What is needed is a regular throughput of younger doctors willing to take on this work. Inevitably, fitting in medico-legal work alongside clinical practice will be difficult. From the court's point of view, it is important that experts comply with case management timetables. The majority of delays that occur in cases reaching trial appear to relate to difficulty for the lawyers in getting their experts to deal with matters in accordance with the timetable the court has set. Doctors who are simply too busy should not become expert witnesses.

Other problems occur where there is only a small group of experts, perhaps in a rare medical specialty, so inevitably delays may occur because they can only offer to see a claimant many months ahead. If that particular expertise is needed, some delay cannot be avoided.
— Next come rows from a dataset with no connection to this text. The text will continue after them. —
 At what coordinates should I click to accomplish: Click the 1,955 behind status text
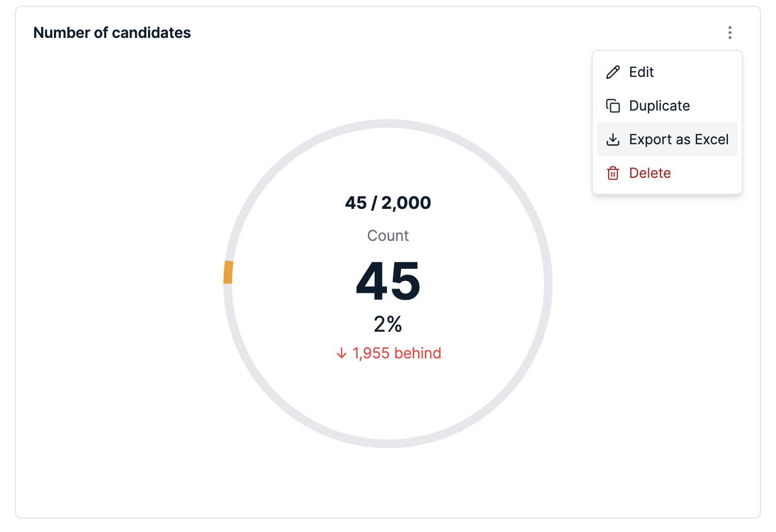(x=397, y=353)
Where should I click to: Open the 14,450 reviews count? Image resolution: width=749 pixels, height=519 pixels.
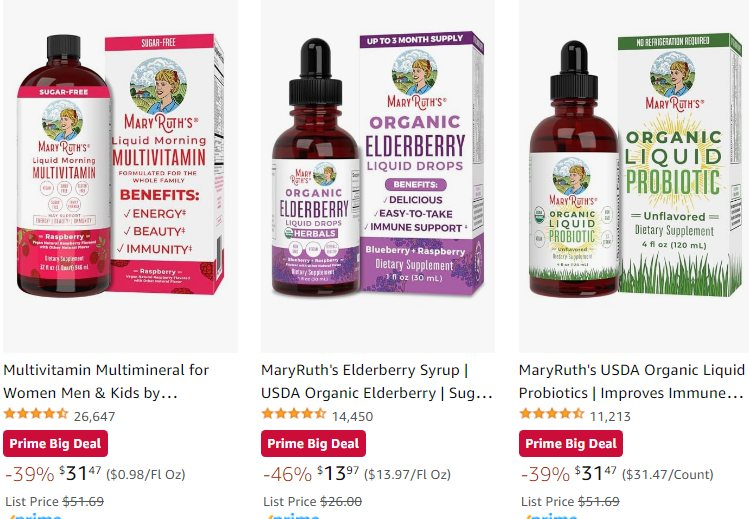[352, 416]
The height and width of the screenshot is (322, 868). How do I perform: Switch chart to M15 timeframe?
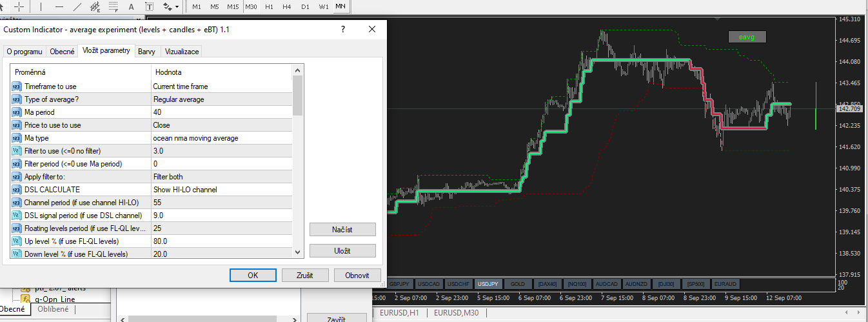(x=233, y=6)
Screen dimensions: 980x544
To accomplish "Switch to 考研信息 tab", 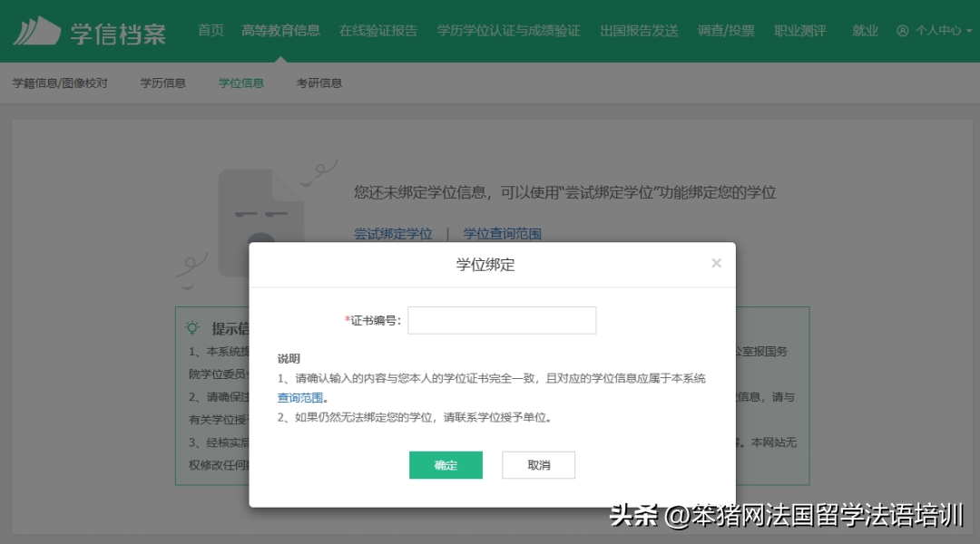I will [319, 83].
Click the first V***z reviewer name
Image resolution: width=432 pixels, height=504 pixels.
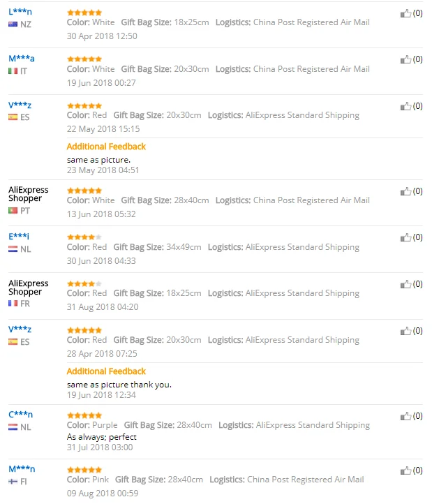[x=20, y=105]
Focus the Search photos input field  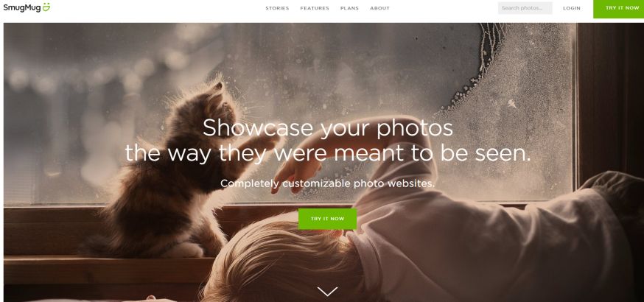(x=525, y=8)
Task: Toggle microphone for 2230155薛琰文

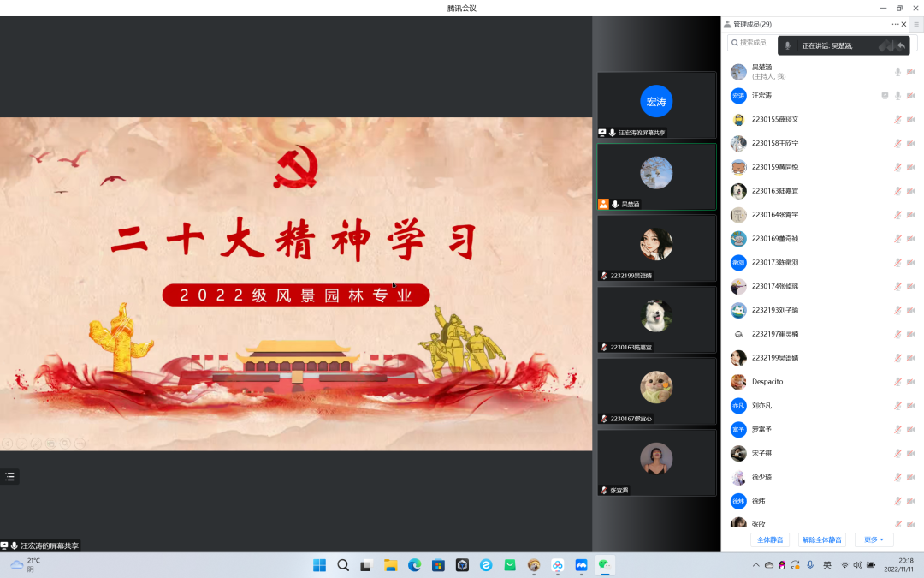Action: point(897,120)

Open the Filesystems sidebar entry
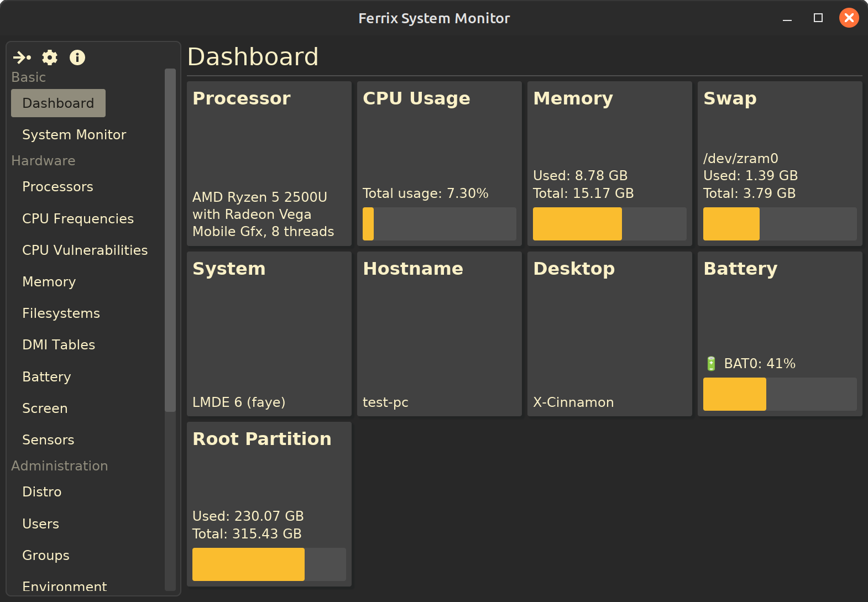(x=61, y=313)
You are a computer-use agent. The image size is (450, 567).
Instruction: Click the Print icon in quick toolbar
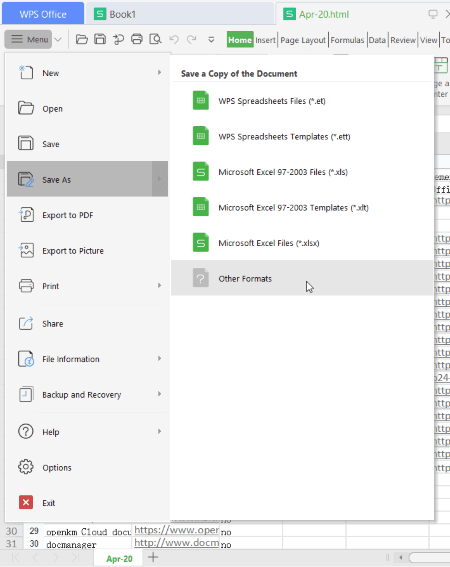(137, 39)
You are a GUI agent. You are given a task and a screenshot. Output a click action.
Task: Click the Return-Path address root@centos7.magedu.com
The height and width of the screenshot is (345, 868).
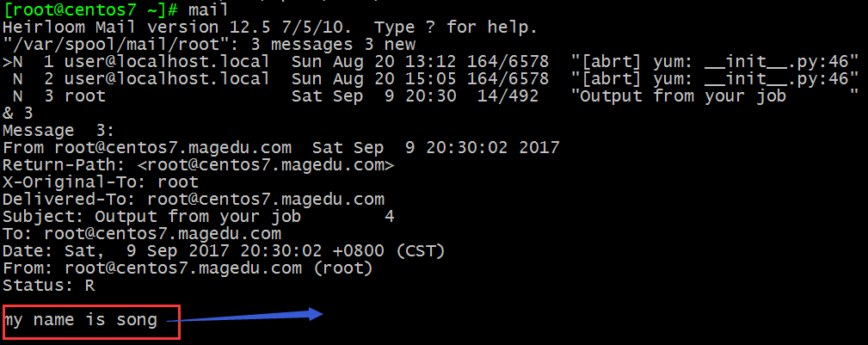[266, 165]

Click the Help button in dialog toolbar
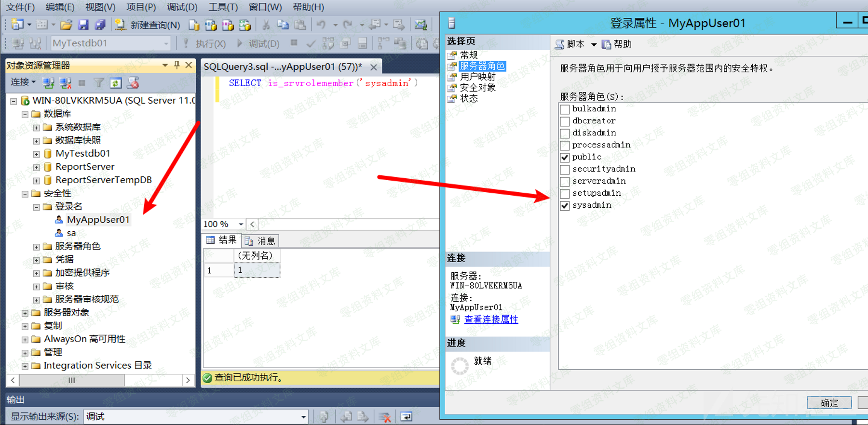(x=617, y=44)
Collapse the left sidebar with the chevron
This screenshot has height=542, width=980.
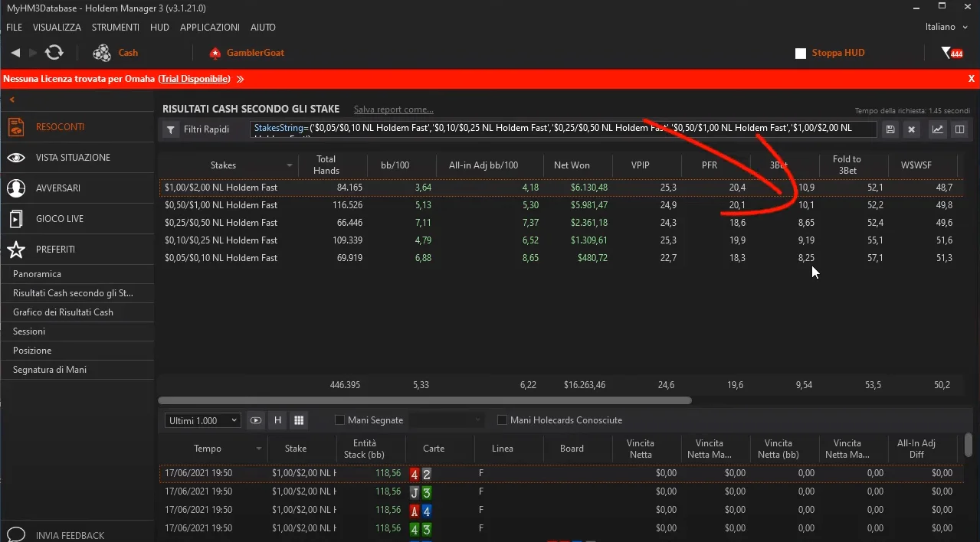(x=12, y=100)
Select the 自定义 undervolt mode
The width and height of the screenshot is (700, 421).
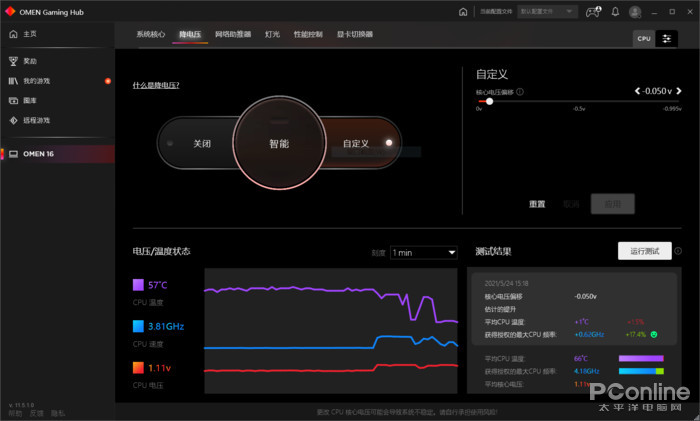(x=356, y=144)
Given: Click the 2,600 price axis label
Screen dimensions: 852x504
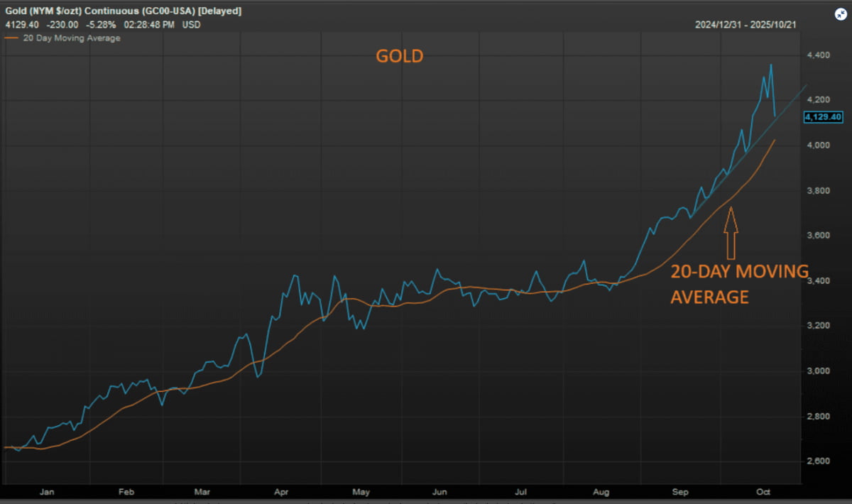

I recognise that I have dealt almost exclusively with medical experts. They are by far the most frequent experts involved in civil litigation, and I am not aware of similar problems arising in connection with other sorts of experts; although the requirement to keep fully up to date will be relevant in all fields of expertise. It may also be that I am unduly pessimistic, and that other parts of the country do not suffer the same apparent problems. But the essential message to solicitors considering instructing an expert is to think carefully about the expert to be instructed. It is no help to a client to found their case, or their defence, on an opinion which proves to be unsustainable in court.